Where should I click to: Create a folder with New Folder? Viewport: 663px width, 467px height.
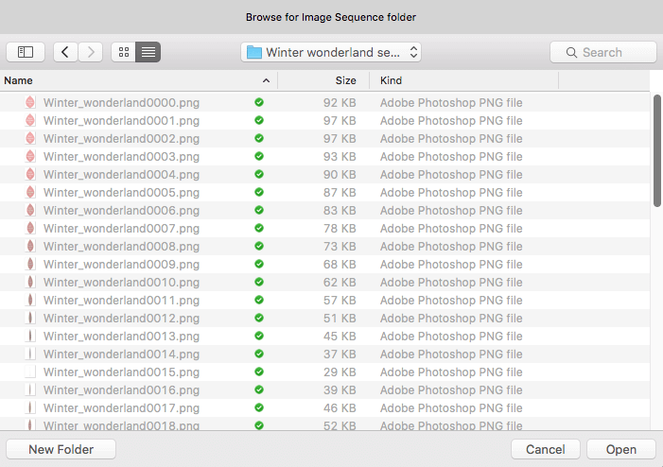[61, 449]
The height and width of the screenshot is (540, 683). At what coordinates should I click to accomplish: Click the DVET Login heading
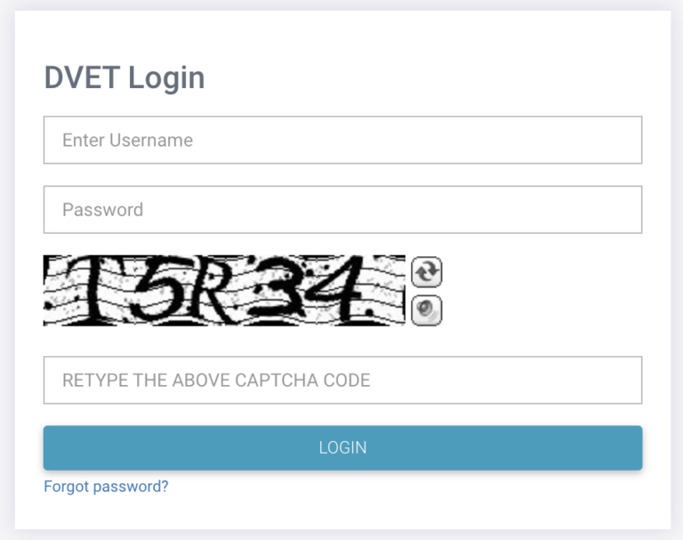125,78
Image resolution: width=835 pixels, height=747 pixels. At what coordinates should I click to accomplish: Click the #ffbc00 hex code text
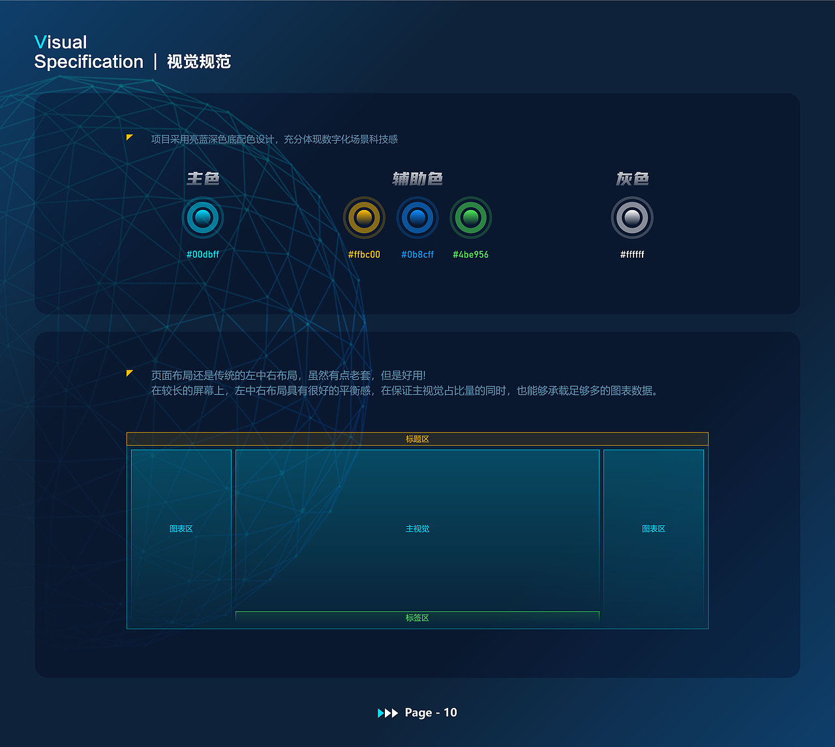point(364,254)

**What is required:** Format this listing as a two-column CSV with the columns "instruction" and "click_point", one row per entry. Put each entry's text and its answer in a single quoted field apiece, turn line breaks into spaces, and omit the pictures.

**Answer to the task:**
instruction,click_point
"Where should I click to: Create a folder with New Folder? Viewport: 663px width, 467px height.","[61, 449]"
"The height and width of the screenshot is (540, 683). At what coordinates should I click to accomplish: Click the DVET Login heading","125,78"
"Image resolution: width=835 pixels, height=747 pixels. At what coordinates should I click to accomplish: Click the #ffbc00 hex code text","point(364,254)"